Objective: This study compared three prominent midsagittal planes (MSPs) to identify the MSP that best approximates the true symmetrical MSP. Methods: Forty-three patients (mean age, 23.0 ± 8.20 years) were grouped as follows: group 1 consisted of 10 patients with skeletal Class I and a menton (Me) deviation of < 2 mm; group 2, 11 patients with skeletal Class III and a Me deviation < 2 mm; group 3, nine patients with skeletal Class III and a Me deviation of 2 to less than 4 mm; and group 4, 13 patients with skeletal Class III and an Me deviation ≥ 4 mm.

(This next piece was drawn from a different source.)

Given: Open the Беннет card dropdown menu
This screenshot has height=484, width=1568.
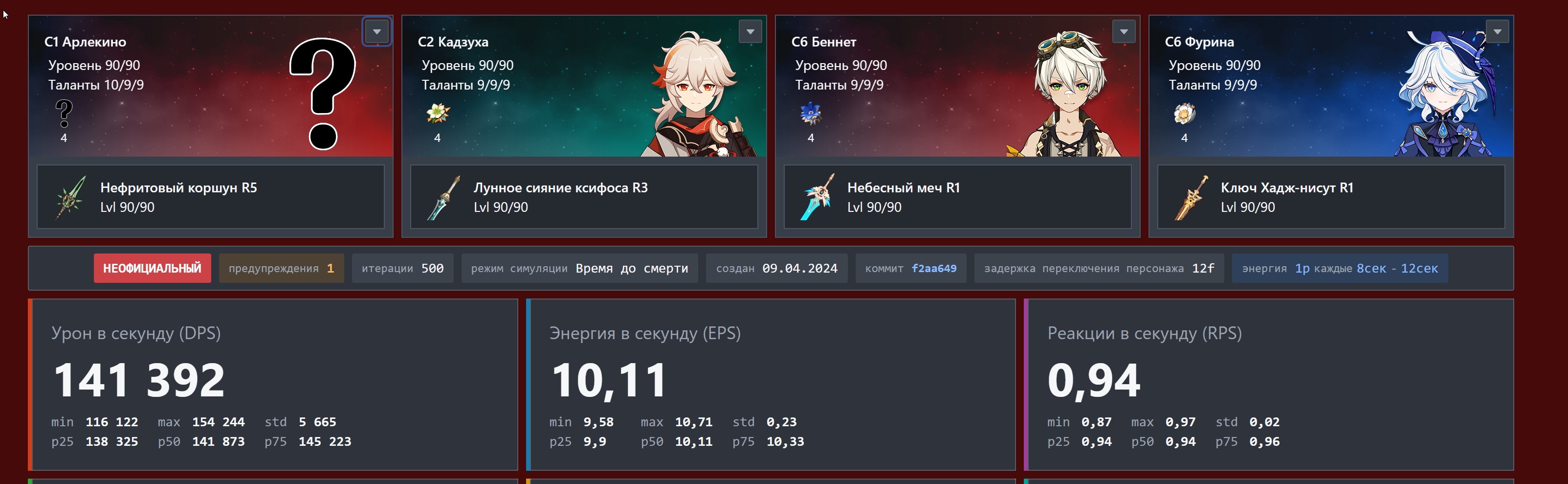Looking at the screenshot, I should 1124,32.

The candidate MSPs were established by three-dimensional (3D) cone beam computed tomography (CBCT) reorientation methods (RMs): (1) the MSP perpendicular to the Frankfort horizontal (FH) plane while passing through the crista galli and basion; (2) the MSP including the nasion, incisive foramen, and basion; (3) the MSP including the nasion, anterior nasal spine, and posterior nasal spine. The mean absolute distances (MADs) to the MSPs were calculated from the coordinates of 1,548 points on 129 CBCT images. The differences in the values of the 3D coordinates among RMs were compared. Results: The MADs of the three RMs showed significant differences (p < 0.05). Most of the differences in values of the coordinates were not significant among RMs. Conclusions: Although the differences in distance among the three MSPs were minor, the MSP perpendicular to the FH plane while passing through the crista galli and basion best approximated the true symmetrical MSP.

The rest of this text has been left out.